Brief: Rewrite the rows from the line containing "in the response" through the line containing "Toggle the market", changing "checkbox" to "check box" and keeping everything else the same.
** begin **
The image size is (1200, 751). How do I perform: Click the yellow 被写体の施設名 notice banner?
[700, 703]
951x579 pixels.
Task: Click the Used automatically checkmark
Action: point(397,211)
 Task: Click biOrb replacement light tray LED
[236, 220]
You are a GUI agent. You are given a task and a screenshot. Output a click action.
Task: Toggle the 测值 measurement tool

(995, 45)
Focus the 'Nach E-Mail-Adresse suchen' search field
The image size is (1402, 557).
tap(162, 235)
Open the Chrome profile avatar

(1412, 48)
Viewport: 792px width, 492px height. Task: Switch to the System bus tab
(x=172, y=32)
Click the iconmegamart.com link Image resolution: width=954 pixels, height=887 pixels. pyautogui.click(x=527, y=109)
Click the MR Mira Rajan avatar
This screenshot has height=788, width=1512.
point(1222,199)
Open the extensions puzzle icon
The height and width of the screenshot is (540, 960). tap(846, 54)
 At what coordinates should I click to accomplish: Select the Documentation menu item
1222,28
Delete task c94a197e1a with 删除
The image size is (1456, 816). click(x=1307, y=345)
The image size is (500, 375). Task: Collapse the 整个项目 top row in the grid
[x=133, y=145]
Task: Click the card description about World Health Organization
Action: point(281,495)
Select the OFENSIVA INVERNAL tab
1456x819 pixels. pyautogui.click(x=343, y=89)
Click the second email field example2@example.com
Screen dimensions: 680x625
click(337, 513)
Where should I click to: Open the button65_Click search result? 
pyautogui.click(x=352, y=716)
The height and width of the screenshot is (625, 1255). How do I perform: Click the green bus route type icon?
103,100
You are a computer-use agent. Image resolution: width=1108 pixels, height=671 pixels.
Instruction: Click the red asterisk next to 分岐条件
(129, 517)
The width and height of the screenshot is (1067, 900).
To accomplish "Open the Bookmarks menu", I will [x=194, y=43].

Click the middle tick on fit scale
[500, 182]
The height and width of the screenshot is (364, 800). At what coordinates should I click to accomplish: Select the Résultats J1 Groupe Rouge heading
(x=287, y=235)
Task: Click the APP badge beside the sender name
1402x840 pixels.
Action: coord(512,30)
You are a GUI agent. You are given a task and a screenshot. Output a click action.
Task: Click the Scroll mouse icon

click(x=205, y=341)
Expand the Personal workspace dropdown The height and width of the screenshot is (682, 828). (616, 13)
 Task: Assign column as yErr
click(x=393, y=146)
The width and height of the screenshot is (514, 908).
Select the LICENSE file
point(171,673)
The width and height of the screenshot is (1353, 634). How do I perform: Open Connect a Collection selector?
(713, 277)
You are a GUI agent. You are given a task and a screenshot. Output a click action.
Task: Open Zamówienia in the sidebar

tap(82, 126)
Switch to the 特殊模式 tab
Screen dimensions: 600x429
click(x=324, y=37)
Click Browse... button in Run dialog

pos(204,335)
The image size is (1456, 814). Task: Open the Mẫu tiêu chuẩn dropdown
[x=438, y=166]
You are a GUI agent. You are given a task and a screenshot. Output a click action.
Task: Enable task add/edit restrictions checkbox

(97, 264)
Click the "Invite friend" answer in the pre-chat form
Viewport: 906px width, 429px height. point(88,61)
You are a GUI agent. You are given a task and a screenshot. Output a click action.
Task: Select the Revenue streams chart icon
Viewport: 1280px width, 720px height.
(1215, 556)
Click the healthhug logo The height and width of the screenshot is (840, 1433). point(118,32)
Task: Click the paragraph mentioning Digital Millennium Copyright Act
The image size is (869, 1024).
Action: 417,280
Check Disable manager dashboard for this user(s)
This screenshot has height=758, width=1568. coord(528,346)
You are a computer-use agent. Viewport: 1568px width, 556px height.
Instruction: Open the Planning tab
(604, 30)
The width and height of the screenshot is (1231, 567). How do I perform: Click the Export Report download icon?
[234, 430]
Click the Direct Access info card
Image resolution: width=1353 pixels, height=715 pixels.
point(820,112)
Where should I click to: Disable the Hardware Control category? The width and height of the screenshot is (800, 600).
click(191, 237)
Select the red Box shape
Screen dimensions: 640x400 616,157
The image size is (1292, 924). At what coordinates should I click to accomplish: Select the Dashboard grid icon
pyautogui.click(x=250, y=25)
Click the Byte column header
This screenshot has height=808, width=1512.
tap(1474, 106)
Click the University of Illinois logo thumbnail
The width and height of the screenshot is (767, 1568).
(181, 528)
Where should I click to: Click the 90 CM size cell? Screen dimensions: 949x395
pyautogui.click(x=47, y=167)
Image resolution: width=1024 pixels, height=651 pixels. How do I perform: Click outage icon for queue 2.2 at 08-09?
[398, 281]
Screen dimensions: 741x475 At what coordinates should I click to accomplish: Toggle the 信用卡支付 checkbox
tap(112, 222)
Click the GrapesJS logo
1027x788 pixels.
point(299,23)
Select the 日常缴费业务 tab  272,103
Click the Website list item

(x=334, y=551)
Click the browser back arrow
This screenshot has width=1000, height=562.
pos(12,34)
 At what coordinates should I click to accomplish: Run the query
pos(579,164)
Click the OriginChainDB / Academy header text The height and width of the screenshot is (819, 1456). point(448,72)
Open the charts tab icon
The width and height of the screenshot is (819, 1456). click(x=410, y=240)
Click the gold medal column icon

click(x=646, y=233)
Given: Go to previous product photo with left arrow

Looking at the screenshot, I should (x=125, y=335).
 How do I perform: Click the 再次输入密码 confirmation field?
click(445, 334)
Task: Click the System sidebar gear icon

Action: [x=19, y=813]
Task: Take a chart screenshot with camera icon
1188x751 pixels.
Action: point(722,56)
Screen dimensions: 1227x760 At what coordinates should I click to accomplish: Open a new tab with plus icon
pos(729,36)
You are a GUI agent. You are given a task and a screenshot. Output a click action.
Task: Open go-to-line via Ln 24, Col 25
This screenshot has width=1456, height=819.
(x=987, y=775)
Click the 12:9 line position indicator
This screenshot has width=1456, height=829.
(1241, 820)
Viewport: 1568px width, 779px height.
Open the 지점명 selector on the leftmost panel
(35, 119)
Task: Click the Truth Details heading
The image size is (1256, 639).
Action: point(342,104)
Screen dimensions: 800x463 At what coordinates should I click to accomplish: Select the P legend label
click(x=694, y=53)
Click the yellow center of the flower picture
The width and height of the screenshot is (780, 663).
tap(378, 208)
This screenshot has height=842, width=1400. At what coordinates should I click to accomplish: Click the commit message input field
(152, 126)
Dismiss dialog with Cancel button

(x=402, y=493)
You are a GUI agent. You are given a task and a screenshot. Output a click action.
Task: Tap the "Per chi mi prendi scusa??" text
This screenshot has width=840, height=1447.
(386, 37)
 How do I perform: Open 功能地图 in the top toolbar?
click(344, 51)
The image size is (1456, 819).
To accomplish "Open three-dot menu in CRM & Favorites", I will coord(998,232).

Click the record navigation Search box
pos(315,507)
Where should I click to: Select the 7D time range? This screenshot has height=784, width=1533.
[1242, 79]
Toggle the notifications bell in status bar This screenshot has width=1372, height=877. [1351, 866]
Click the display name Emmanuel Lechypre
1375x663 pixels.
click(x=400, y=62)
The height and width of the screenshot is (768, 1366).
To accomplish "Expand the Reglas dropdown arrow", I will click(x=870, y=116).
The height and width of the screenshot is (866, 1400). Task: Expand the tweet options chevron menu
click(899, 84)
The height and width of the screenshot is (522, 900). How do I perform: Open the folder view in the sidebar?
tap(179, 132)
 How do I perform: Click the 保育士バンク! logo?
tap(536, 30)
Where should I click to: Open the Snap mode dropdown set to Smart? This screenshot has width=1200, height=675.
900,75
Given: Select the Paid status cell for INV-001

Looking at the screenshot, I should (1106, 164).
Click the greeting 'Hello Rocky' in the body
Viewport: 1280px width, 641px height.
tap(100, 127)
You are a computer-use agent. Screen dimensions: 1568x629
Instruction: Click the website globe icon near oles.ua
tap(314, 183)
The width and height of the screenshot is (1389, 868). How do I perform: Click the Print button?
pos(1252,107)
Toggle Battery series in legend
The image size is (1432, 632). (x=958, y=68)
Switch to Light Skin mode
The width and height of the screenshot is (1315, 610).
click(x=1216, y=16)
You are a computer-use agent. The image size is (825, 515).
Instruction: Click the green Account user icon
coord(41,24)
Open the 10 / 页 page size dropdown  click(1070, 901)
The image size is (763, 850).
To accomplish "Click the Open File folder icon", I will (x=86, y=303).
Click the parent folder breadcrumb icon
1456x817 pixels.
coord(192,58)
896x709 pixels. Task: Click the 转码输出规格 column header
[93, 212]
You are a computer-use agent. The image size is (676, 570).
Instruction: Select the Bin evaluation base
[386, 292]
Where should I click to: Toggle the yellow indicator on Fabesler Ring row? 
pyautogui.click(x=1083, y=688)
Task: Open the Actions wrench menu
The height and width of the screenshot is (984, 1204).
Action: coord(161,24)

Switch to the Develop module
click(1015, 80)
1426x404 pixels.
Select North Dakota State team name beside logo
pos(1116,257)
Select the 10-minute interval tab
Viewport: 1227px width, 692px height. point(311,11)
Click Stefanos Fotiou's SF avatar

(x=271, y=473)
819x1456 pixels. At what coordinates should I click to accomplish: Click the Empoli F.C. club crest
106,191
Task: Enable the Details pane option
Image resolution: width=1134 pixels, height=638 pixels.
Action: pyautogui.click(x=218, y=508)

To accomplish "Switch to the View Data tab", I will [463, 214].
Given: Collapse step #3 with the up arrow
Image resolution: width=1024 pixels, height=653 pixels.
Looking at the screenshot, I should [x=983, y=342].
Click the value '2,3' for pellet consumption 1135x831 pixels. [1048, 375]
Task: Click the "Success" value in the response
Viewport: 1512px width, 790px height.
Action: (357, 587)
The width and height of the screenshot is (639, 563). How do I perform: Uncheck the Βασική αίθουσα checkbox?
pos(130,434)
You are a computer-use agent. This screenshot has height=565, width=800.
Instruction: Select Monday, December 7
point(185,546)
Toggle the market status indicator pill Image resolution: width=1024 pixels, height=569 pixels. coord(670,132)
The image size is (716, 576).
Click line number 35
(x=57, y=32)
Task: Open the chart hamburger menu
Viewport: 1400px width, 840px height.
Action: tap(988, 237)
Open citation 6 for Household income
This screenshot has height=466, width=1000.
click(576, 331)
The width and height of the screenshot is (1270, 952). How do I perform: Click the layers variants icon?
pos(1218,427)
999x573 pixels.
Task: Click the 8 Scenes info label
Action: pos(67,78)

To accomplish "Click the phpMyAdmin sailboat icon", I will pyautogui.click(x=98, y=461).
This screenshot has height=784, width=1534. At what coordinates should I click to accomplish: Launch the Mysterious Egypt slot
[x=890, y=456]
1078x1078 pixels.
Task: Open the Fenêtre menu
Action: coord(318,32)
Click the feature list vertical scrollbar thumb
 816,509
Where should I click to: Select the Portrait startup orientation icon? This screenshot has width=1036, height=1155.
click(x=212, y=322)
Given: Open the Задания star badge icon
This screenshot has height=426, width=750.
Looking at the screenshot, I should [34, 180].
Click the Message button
** end **
Task output:
Task: Click the "Success" value in the response
Viewport: 1512px width, 790px height.
Action: (357, 587)
The width and height of the screenshot is (639, 563). How do I perform: Uncheck the Βασική αίθουσα check box?
pos(130,434)
You are a computer-use agent. This screenshot has height=565, width=800.
Instruction: Select Monday, December 7
point(185,546)
Toggle the market status indicator pill Image resolution: width=1024 pixels, height=569 pixels. coord(670,132)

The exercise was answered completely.